The Biden White House has been just as eager to coax Iran back into the community of nations. The administration’s pursuit of a new nuclear deal with Iran is likely to include provisions that would allow the Islamic Republic to sell more of the roughly 2.4 million barrels of oil the country pumps per day. Though a new deal remains elusive, the Biden White House opened negotiations with a sweetener in 2021: lifting Trump-era sanctions targeting two firms involved in energy production and development. Indeed, oil traders and financial analysts had prematurely priced into their forecasts the expectation that at least 400,00 barrels of Iranian crude would reach the global marketplace in 2022. 

 

Iran is hardly a paragon of human rights. It, too, oppresses and murders its people, and it, too, menaces America’s allies and threatens U.S. interests. It also regularly holds Westerners, including Americans, hostage.

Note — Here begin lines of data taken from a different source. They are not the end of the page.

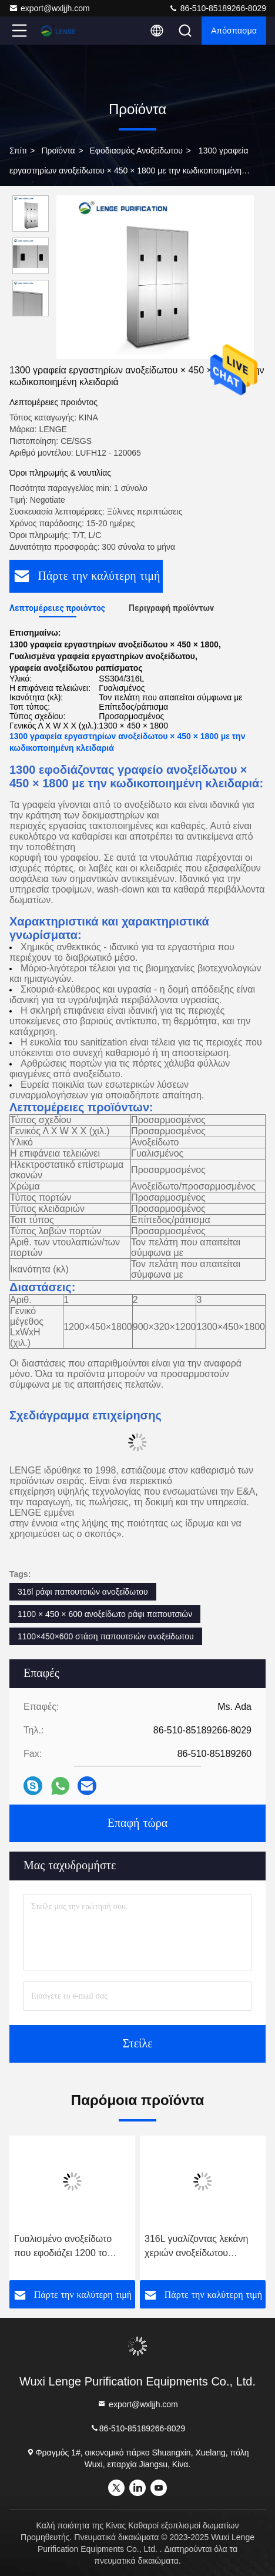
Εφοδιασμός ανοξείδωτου (136, 150)
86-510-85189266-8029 (217, 8)
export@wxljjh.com (49, 8)
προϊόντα (58, 150)
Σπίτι (17, 150)
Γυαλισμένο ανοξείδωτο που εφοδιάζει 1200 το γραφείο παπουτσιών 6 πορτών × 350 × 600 (63, 2247)
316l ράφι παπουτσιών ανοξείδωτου (83, 1591)
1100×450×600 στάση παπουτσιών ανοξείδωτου (106, 1636)
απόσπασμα (234, 30)
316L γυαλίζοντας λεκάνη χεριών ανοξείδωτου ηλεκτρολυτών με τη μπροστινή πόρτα (196, 2247)
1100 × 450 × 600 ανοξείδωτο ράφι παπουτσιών (105, 1614)
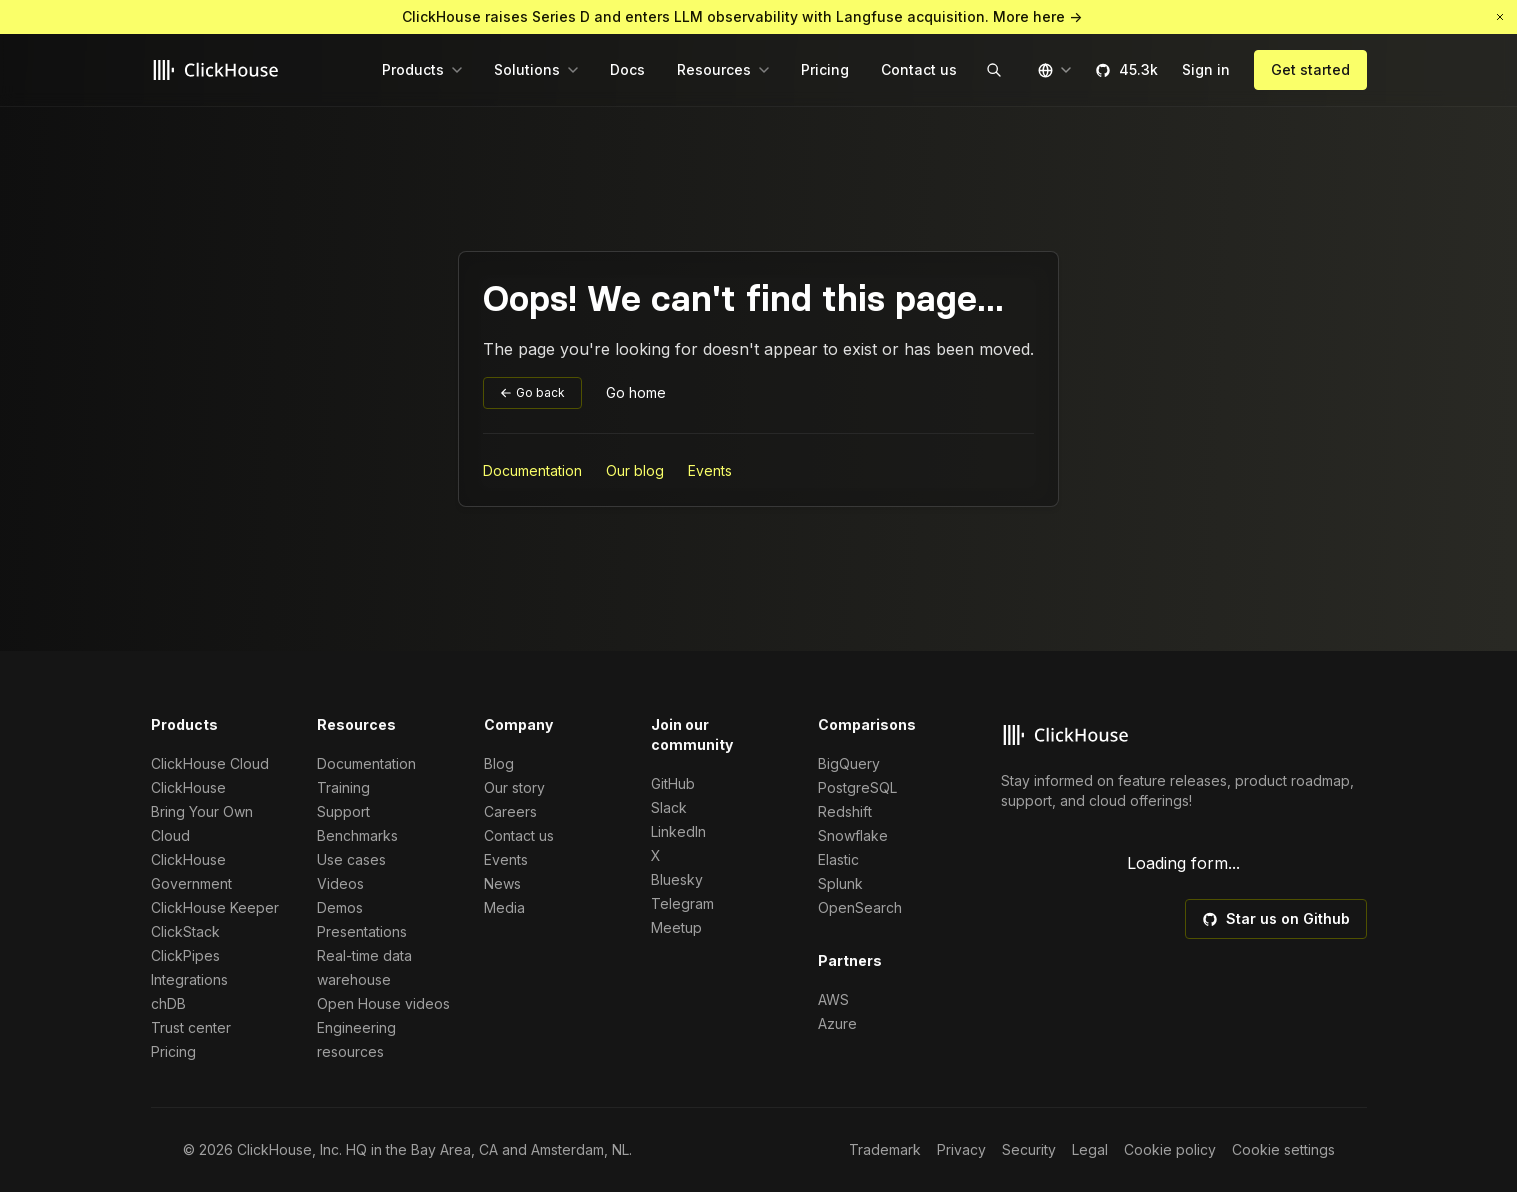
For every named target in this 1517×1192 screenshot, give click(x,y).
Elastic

And yet, the United States engages with Iran on multiple tracks: a diplomatic one to secure mutually desirable objectives and a more confrontational one involving the movement of military assets and economic sanctions. These tracks are not mutually exclusive because they need not be. 

 

The same is true for Saudi Arabia. The Kingdom’s leadership can be castigated and even punished for its human-rights abuses while acknowledging the vital role the country plays in its region and in the global economy. As polls following Russia’s unprovoked invasion of Ukraine have shown, Americans are willing to endure some economic hardship in the defense of liberty abroad—at least, when there is an achievable objective and the course of action designed to achieve it is clearly defined. The Saudi-U.S. relationship was thrust into an indefinite limbo. The goals of this campaign went unarticulated even as its costs mounted. As statecraft, it was as incomprehensible as it was unsustainable.